Das Urteil des BGH vom 10.11.2020 (Az. II ZR 211/19): Löschung aus der Gesellschafterliste trotz unwirksamer Einziehung

Mit dem Auseinanderfallen von formeller und materieller Gesellschafterstellung hat sich kürzlich auch der BGH erneut beschäftigt. Die Gesellschafterversammlung einer GmbH hatte dort die Einziehung eines Geschäftsanteils beschlossen. Obwohl die Einziehung unwirksam war (was jedoch erst viel später gerichtlich festgestellt wurde), war der Gesellschafter über Jahre hinweg nicht mehr in der Gesellschafterliste der GmbH aufgeführt. Sein (nicht mehr ausgewiesener) Geschäftsanteil wurde trotzdem in einem zweiten Einziehungsbeschluss noch einmal eingezogen. Der BGH bestätigte, dass ein solches Vorgehen möglich sei. Nur weil der Anteil aus der Gesellschafterliste formell gelöscht sei, sei er nicht zugleich materiell-rechtlich untergegangen. Wenn – wie im entschiedenen Fall – die Gesellschafterliste unrichtig sei, könne über den zu Unrecht gelöschten Geschäftsanteil ein weiterer Einziehungsbeschluss gefasst werden. Dies gelte zumindest dann, wenn die Wirksamkeit einer vorangegangenen Einziehung zweifelhaft sei.

Praxishinweis: Die Gesellschafterliste nicht unterschätzen!

Der BGH unterscheidet in seinem Urteil streng zwischen der formellen, in der Gesellschafterliste ausgewiesenen und der materiellen Gesellschafterstellung.
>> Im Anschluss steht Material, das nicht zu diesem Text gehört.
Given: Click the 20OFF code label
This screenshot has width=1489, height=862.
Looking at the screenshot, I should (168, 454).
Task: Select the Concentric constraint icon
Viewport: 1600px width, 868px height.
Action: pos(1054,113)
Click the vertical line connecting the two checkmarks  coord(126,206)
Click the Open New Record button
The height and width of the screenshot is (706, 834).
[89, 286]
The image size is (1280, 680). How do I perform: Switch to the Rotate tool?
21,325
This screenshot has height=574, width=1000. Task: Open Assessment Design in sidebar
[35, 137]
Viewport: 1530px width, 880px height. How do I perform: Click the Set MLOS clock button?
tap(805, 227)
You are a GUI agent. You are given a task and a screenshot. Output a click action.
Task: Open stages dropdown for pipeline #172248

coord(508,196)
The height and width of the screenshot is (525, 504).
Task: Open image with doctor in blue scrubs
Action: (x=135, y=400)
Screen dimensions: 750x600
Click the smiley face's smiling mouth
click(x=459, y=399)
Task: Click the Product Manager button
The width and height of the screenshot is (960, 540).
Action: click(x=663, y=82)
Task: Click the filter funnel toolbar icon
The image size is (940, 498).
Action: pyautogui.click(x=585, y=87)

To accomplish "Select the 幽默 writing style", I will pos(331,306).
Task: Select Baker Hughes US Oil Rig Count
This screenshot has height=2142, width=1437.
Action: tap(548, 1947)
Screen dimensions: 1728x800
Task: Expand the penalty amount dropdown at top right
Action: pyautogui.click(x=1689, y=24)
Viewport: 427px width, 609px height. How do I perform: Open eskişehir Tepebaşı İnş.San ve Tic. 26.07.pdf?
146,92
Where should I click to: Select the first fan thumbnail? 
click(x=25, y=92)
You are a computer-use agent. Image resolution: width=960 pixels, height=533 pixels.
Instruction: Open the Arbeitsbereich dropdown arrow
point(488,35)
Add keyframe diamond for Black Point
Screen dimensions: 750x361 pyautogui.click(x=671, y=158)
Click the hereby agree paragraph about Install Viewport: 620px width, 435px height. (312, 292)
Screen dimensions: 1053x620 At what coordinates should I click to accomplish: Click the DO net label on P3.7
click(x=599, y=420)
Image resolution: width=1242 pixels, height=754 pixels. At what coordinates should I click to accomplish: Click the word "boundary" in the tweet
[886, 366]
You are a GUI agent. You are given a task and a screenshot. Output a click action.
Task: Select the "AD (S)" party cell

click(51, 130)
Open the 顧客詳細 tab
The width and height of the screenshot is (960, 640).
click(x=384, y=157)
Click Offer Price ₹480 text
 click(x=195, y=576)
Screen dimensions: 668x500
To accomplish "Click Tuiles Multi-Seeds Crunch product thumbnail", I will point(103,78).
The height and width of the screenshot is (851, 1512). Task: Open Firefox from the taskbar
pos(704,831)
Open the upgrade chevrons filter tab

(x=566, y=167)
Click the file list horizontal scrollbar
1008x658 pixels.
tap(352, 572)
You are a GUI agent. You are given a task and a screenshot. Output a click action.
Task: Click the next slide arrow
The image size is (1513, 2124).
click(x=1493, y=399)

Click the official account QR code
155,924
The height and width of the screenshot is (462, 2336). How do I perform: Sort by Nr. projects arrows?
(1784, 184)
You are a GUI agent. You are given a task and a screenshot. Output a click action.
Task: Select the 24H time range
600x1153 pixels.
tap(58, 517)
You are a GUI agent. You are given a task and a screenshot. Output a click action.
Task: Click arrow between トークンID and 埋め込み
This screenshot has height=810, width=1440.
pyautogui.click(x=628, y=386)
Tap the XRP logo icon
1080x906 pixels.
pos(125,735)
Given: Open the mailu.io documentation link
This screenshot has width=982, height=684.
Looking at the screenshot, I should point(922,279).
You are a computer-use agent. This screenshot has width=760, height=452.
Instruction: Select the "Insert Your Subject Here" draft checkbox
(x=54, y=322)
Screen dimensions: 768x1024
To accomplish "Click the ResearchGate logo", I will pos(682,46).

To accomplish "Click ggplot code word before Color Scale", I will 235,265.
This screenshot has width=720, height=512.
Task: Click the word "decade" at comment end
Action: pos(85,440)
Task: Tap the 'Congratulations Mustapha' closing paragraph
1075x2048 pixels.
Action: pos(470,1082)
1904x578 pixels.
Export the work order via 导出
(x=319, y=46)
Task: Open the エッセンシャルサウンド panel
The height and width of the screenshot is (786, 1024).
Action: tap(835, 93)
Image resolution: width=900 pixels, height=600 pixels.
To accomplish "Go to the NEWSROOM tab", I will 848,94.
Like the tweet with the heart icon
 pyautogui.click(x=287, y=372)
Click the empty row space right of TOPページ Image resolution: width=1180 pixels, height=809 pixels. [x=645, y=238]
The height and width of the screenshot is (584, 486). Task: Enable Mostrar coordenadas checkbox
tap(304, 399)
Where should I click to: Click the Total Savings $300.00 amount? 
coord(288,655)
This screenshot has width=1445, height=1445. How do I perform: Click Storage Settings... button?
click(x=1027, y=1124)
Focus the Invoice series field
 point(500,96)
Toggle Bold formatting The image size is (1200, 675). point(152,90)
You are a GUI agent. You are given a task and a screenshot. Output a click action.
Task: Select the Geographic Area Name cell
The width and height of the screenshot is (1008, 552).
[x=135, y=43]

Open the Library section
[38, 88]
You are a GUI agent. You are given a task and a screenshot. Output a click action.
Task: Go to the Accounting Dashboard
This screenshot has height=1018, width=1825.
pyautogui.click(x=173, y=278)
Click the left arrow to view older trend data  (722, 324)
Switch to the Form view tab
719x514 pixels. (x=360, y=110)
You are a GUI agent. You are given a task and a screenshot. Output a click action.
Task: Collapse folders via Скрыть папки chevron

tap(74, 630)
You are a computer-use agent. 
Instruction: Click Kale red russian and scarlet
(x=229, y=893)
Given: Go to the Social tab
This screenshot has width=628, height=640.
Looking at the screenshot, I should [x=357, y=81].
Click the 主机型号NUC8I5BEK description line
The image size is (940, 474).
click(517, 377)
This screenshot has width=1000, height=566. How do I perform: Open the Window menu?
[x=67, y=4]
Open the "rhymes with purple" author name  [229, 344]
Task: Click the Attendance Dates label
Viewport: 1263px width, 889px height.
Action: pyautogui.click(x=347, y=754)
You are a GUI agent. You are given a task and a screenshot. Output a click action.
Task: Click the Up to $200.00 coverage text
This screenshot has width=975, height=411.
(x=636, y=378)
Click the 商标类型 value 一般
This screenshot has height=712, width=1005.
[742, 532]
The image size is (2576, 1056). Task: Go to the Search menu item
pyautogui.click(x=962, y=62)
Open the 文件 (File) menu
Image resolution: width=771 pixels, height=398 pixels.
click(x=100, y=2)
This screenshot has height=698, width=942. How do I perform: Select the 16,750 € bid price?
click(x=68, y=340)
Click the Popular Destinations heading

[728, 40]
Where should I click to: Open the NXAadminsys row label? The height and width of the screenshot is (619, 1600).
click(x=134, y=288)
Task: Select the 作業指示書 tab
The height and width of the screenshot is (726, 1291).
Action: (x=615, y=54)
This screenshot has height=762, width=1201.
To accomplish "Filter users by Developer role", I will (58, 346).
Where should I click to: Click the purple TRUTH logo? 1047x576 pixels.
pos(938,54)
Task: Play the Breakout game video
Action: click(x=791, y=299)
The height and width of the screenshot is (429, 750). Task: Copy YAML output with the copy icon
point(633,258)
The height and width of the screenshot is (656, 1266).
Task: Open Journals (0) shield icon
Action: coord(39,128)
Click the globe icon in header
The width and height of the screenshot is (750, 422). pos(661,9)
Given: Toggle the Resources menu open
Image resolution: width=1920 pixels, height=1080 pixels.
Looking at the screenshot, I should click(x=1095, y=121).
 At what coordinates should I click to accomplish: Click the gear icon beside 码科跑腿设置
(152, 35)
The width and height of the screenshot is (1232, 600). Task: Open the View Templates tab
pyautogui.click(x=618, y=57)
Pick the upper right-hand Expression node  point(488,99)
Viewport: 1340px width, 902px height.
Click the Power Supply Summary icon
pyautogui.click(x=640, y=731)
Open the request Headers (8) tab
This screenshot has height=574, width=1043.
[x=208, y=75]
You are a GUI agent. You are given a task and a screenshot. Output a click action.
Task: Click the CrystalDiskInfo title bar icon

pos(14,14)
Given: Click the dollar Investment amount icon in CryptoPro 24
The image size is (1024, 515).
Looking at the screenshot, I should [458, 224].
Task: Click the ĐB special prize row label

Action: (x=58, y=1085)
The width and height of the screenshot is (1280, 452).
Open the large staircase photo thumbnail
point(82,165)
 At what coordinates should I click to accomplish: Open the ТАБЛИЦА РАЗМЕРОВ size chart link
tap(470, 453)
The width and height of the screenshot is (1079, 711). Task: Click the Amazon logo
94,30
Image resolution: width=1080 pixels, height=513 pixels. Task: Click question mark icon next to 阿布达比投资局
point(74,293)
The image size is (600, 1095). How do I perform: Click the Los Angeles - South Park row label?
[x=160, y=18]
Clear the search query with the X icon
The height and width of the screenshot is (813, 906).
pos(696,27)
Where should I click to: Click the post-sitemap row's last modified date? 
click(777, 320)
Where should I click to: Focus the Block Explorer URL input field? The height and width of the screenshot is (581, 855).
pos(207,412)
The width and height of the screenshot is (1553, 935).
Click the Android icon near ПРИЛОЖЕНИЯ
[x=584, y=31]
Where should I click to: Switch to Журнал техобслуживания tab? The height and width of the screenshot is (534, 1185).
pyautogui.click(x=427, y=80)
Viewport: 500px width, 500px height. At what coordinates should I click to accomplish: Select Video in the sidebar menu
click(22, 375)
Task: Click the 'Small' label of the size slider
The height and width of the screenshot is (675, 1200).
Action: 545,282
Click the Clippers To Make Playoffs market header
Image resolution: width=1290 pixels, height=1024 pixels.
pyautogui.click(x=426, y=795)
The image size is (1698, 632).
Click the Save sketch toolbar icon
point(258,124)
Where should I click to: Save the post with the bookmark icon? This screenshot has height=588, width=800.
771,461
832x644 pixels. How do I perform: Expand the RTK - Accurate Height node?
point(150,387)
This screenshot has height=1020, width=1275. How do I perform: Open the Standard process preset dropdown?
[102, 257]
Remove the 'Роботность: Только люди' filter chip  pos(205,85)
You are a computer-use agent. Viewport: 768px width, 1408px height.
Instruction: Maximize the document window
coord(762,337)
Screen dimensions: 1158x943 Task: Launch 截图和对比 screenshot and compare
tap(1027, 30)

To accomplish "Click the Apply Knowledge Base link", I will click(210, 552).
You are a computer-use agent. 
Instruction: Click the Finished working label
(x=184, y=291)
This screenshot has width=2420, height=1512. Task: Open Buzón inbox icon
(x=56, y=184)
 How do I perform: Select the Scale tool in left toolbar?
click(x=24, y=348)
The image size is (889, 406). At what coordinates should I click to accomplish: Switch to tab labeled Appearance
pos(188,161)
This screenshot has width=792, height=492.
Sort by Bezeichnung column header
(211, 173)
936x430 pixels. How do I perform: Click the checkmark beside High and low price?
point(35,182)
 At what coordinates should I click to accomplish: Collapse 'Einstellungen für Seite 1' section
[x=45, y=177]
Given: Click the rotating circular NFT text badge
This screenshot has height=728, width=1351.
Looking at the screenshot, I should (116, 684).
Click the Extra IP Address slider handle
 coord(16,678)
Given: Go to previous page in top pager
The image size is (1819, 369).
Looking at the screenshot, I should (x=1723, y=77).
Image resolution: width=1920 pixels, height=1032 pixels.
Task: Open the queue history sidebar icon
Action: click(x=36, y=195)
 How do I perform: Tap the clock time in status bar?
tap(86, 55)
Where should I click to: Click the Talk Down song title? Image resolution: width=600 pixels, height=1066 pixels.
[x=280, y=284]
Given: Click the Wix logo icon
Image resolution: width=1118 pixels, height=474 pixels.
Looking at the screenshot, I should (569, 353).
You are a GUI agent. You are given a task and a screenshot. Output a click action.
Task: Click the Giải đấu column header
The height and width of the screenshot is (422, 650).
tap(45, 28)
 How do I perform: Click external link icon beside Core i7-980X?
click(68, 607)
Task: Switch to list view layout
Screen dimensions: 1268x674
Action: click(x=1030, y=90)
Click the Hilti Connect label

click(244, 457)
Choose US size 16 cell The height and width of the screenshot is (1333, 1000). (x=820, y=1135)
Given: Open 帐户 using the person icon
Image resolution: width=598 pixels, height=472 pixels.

Er kommt damit richtigerweise zu dem Ergebnis, das ein zu Unrecht aus der Gesellschafterliste gelöschter Geschäftsanteil (nochmals) eingezogen werden kann. Es muss in diesem Fall nicht erst eine „Zwischenliste“ eingereicht werden, in welcher der nochmals einzuziehende Geschäftsanteil zwischenzeitlich erneut aufgeführt ist. Für die Praxis erleichtert dies die Abwicklung, wenn unklare Einziehungsbeschlüsse vorsorglich wiederholt werden. Einziehungsbeschlüsse sollten nichtsdestotrotz sorgfältig gestaltet werden; die saubere Einreichung der hieraus resultierenden Gesellschafterlisten ist sicherzustellen.

Nach wie vor bleiben zudem einige Fragen rund um die Legitimationswirkung der Gesellschafterliste ungeklärt, denn das Urteil des BGH betraf ausdrücklich nur die besondere Situation mit dem hinsichtlich seiner Wirksamkeit unklaren Einziehungsbeschluss. Ob man generell (also über Einziehungskonstellationen hinaus) gegen nicht in die Gesellschafterliste eingetragene, materiell berechtigte Personen vorgehen kann, hat der BGH aber ausdrücklich offengelassen. Unklar ist zudem weiterhin, ob die Gesellschaft einen materiell berechtigten Gesellschafter freiwillig als Gesellschafter behandeln darf, auch wenn er nicht mehr in der Gesellschafterliste steht oder sie den Gesellschafter ignorieren muss.

Das Urteil zeigt zudem wieder einmal, welche große Bedeutung der Eintragung in die Gesellschafterliste zukommt. Denn obwohl der betroffene Gesellschafter zu Unrecht aus der Gesellschafterliste gelöscht worden war, konnte er wegen der negativen Legitimationswirkung der Gesellschafterliste über mehrere Jahre hinweg seine Gesellschafterrechte nicht ausüben. Diese gravierende Rechtsfolge kann häufig nur über ein Vorgehen im einstweiligen Rechtsschutz vermieden werden, in dem der Gesellschaft durch einstweilige Verfügung die Hinterlegung einer geänderten Gesellschafterliste untersagt wird.